- SHORT PROBLEM
Can you copy out the records starting at the line containing "Furniture Buy Back Offer (91, 806)" and ending at the line containing "Filing Cabinets (255, 640)", with both ends included, and nothing else?

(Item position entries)

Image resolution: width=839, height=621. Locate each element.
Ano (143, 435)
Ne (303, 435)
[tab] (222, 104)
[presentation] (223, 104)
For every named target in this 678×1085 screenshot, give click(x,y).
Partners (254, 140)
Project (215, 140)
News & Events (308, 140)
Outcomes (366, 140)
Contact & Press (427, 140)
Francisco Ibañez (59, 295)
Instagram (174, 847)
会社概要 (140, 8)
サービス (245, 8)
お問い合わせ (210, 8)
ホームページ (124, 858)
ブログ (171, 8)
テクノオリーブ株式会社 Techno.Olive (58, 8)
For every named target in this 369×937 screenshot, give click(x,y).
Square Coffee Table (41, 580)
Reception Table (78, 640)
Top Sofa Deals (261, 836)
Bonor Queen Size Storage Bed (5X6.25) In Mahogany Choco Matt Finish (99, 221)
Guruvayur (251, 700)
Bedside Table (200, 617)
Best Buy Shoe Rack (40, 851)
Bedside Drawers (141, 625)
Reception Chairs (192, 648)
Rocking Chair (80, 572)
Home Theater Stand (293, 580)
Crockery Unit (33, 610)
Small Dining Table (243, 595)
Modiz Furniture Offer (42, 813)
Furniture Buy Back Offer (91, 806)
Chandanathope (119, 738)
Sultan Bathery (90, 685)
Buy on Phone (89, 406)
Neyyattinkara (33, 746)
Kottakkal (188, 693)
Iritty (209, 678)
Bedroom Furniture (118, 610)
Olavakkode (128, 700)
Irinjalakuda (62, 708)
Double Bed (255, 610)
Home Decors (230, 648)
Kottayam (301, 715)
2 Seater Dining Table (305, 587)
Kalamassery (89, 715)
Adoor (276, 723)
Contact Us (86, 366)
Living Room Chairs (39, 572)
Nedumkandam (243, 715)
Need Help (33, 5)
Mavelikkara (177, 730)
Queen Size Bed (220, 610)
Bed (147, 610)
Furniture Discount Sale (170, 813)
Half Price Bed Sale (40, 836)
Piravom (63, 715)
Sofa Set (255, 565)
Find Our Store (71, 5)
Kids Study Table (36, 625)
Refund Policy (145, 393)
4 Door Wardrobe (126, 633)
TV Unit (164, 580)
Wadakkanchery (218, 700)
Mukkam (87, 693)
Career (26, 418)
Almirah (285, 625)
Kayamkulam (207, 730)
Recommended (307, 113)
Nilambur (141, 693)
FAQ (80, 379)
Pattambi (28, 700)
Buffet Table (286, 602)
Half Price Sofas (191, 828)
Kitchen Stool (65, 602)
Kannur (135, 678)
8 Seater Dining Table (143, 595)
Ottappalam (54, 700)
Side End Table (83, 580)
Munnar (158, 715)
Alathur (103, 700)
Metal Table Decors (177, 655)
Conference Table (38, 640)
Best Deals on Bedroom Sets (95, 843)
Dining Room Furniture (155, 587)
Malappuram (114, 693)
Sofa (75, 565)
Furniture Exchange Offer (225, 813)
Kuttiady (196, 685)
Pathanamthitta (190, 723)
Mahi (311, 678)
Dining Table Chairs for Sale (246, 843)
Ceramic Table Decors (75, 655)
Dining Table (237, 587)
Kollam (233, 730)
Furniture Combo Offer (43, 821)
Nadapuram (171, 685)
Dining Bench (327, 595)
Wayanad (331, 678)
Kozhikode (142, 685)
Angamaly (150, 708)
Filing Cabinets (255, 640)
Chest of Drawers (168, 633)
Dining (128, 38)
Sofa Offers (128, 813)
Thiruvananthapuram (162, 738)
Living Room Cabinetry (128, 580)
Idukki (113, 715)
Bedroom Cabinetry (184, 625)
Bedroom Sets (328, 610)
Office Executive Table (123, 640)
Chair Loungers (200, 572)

- WRITTEN RESPONSE
Furniture Buy Back Offer (91, 806)
Chandanathope (119, 738)
Sultan Bathery (90, 685)
Buy on Phone (89, 406)
Neyyattinkara (33, 746)
Kottakkal (188, 693)
Iritty (209, 678)
Bedroom Furniture (118, 610)
Olavakkode (128, 700)
Irinjalakuda (62, 708)
Double Bed (255, 610)
Home Decors (230, 648)
Kottayam (301, 715)
2 Seater Dining Table (305, 587)
Kalamassery (89, 715)
Adoor (276, 723)
Contact Us (86, 366)
Living Room Chairs (39, 572)
Nedumkandam (243, 715)
Need Help (33, 5)
Mavelikkara (177, 730)
Queen Size Bed (220, 610)
Bed (147, 610)
Furniture Discount Sale (170, 813)
Half Price Bed Sale (40, 836)
Piravom (63, 715)
Sofa Set (255, 565)
Find Our Store (71, 5)
Kids Study Table (36, 625)
Refund Policy (145, 393)
4 Door Wardrobe (126, 633)
TV Unit (164, 580)
Wadakkanchery (218, 700)
Mukkam (87, 693)
Career (26, 418)
Almirah (285, 625)
Kayamkulam (207, 730)
Recommended (307, 113)
Nilambur (141, 693)
FAQ (80, 379)
Pattambi (28, 700)
Buffet Table (286, 602)
Half Price Sofas (191, 828)
Kitchen Stool (65, 602)
Kannur (135, 678)
8 Seater Dining Table (143, 595)
Ottappalam (54, 700)
Side End Table (83, 580)
Munnar (158, 715)
Alathur (103, 700)
Metal Table Decors (177, 655)
Conference Table (38, 640)
Best Deals on Bedroom Sets (95, 843)
Dining Room Furniture (155, 587)
Malappuram (114, 693)
Sofa (75, 565)
Furniture Exchange Offer (225, 813)
Kuttiady (196, 685)
Pathanamthitta (190, 723)
Mahi (311, 678)
Dining Table Chairs for Sale (246, 843)
Ceramic Table Decors (75, 655)
Dining Table (237, 587)
Kollam (233, 730)
Furniture Combo Offer (43, 821)
Nadapuram (171, 685)
Dining Bench (327, 595)
Wayanad (331, 678)
Kozhikode (142, 685)
Angamaly (150, 708)
Filing Cabinets (255, 640)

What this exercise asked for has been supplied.